米国下院は木曜日、国内半導体製造への520億ドルの補助金と優遇措置を含む超党派法案を可決した。この法案は、中国との競争力強化を目的としている。この法案はジョー・バイデン大統領の署名待ちとなっている。
この法案は、共和党指導部が土壇場で反対を唱えたにもかかわらず、民主党議員全員と共和党議員24名が賛成票を投じ、243対187で可決されました。この法案は、議会に初めて提出されてから1年以上が経過した今、バイデン政権にとって大きな勝利となります。
正式名称は「CHIPS・科学法」で、この法案には、コンピューターチップを製造する米国企業向けに520億ドル以上の資金に加え、チップ製造への投資を奨励するための数十億ドル規模の税額控除が含まれています。また、科学研究への資金提供や、5G無線技術などの他の米国技術の革新と開発を促進するために、数百億ドルの資金が提供されます。
カリフォルニア州選出の民主党下院議員ナンシー・ペロシ氏は、この法案を「アメリカの家庭と経済にとって大きな勝利」と呼び、「CHIPS・科学法が成立すれば、我が国の半導体チップ生産が強化され、アメリカの製造業が活性化し、約10万人の高給の労働組合雇用が創出されるだろう」と付け加えた。
大統領は、これがその方向への前向きな一歩であると示唆した。
「本日、下院は自動車、家電製品、そしてコンピューターの価格を安くする法案を可決しました」とバイデン氏は声明で述べた。「この法案は日用品の価格を下げるでしょう。そして、全国で高給の製造業の雇用を創出し、同時に未来の産業における米国のリーダーシップを強化するでしょう。」
この措置は、新型コロナウイルス感染症のパンデミック中に自動車業界を直撃した半導体不足の緩和に役立つと期待されている。パンデミック初期には、自動車や家電製品の消費者需要が急増する一方で、中国での生産は停止した。米国における半導体生産はここ数十年で大幅に減少している一方で、中国をはじめとする国々は自動車業界に多額の投資を行ってきた。
参照:UNISOCスマートフォンチップに重大な欠陥が発見される(TechRepublic)
一部の共和党議員は、この法案には資金の一部が中国の手に渡ることを防ぐ「ガードレール」が欠けているとして反対した。一方、米国が世界有数の半導体メーカーと真に競争できるチャンスを得るには、さらに数十億ドルの支出が必要だと主張する批評家もいる。
しかし、この法案の支持者たちは、国内の半導体生産を増やすことはアメリカの経済と国家安全保障にとって極めて重要だと主張している。
半導体売上高は減少すると予測
半導体業界の短期的な将来について、誰もが楽観的というわけではありません。ガートナーは、世界全体の半導体売上高が2022年に7.4%増加すると予測しています。これは、2021年の26.3%成長から下方修正されたものです。これは、前四半期の2022年の13.6%成長予測からも下方修正されています。
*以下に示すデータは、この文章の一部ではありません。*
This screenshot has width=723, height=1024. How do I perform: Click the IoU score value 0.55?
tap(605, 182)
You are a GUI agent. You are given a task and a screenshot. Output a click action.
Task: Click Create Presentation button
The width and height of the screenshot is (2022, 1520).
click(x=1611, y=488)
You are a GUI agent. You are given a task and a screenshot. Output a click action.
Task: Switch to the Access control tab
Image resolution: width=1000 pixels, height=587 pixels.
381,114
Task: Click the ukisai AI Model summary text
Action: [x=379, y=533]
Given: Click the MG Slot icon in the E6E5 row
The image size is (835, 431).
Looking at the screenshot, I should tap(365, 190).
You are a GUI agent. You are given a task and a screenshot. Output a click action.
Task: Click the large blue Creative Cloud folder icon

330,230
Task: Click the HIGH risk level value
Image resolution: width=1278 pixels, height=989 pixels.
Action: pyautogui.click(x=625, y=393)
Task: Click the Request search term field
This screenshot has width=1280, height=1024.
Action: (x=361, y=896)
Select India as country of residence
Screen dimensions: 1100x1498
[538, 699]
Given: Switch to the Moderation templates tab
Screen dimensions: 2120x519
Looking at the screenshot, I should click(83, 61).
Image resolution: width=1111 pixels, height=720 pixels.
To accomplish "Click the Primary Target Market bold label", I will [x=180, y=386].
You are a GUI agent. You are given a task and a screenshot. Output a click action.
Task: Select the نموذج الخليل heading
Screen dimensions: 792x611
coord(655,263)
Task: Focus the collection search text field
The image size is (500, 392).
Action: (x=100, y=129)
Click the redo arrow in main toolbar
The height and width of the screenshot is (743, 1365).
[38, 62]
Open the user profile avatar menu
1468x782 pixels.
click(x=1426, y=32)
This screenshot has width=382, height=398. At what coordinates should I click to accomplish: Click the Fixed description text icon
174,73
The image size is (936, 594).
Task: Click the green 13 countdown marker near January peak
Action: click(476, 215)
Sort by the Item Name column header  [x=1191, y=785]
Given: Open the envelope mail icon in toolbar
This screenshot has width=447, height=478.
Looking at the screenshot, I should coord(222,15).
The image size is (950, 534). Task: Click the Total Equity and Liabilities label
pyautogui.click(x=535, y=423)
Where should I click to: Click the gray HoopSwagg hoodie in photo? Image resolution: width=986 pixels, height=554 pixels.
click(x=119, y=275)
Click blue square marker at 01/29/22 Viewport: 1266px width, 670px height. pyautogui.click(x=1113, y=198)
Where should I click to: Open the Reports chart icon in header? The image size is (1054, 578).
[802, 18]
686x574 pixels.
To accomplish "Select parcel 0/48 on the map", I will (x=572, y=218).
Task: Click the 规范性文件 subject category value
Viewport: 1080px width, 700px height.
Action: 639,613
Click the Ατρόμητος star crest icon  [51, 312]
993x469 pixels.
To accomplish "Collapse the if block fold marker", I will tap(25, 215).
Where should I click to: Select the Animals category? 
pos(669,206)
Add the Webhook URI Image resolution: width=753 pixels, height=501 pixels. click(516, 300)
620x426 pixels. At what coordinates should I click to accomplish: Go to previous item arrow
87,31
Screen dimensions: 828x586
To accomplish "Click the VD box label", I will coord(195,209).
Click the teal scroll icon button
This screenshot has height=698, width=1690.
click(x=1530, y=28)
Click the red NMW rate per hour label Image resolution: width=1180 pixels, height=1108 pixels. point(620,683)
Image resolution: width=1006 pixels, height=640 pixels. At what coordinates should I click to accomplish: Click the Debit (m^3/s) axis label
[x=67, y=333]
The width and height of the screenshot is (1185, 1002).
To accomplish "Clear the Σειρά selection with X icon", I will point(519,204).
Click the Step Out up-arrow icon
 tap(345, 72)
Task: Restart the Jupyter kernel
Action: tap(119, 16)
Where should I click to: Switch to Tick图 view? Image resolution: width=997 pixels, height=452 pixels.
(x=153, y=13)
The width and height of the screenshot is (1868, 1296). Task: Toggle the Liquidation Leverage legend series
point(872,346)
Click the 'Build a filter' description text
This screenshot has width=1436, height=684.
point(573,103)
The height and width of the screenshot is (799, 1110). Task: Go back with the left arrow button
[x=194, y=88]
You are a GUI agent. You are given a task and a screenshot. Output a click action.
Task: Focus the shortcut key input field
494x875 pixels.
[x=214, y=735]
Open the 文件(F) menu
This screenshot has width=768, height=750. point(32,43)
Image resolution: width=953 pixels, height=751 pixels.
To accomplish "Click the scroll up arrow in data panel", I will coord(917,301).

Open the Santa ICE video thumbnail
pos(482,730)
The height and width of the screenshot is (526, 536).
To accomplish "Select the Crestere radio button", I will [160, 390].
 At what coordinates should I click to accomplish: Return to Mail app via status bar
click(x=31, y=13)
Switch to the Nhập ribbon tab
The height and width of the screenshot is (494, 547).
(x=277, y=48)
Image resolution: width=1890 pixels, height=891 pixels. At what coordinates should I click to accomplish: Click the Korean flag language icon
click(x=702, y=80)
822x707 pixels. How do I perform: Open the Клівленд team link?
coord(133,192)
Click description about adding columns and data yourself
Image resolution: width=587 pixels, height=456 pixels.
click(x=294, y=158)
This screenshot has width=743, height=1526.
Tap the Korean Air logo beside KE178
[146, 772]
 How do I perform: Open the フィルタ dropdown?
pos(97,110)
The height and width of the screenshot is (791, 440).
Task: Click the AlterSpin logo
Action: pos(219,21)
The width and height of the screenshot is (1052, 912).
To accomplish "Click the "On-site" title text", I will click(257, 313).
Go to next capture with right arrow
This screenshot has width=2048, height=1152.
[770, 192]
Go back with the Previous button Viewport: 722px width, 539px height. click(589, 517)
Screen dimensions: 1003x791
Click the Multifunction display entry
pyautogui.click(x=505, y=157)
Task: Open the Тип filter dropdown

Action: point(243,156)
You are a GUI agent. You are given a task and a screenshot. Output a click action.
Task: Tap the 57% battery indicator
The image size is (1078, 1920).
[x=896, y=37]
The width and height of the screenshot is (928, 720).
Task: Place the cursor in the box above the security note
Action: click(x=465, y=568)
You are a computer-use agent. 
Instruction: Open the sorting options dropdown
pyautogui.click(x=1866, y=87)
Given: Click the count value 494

「半導体不足は緩和しつつあるものの、世界の半導体市場は低迷期に入りつつあり、この状況は2023年まで続くと予想されています。2023年には半導体売上高が2.5%減少すると予測されています」と、ガートナーのプラクティス・バイスプレジデント、リチャード・ゴードン氏は述べています。「半導体の最終市場、特に消費者支出の影響を受ける市場では、既に弱さが見られます。」
ゴードン氏は、インフレ率の上昇、税金と金利の上昇、そしてエネルギーと燃料費の高騰が消費者の可処分所得を圧迫し、減少の要因となっていると指摘した。これは、パソコンやスマートフォンなどの電子機器への支出にも影響を与えていると彼は述べた。
PC出荷台数は、2020年と2021年に成長を記録した後、2022年には13.1%減少すると予想されています。PCからの半導体売上高は2022年に5.4%の減少を記録すると予測されており、スマートフォンからの半導体売上高は、2021年の24.5%増加と比較して、2022年には3.1%に減少するペースとなっています。
「企業の観点から見ると、在庫は急速に回復し、リードタイムは短縮し始めており、価格は下落し始めている」とゴードン氏は述べた。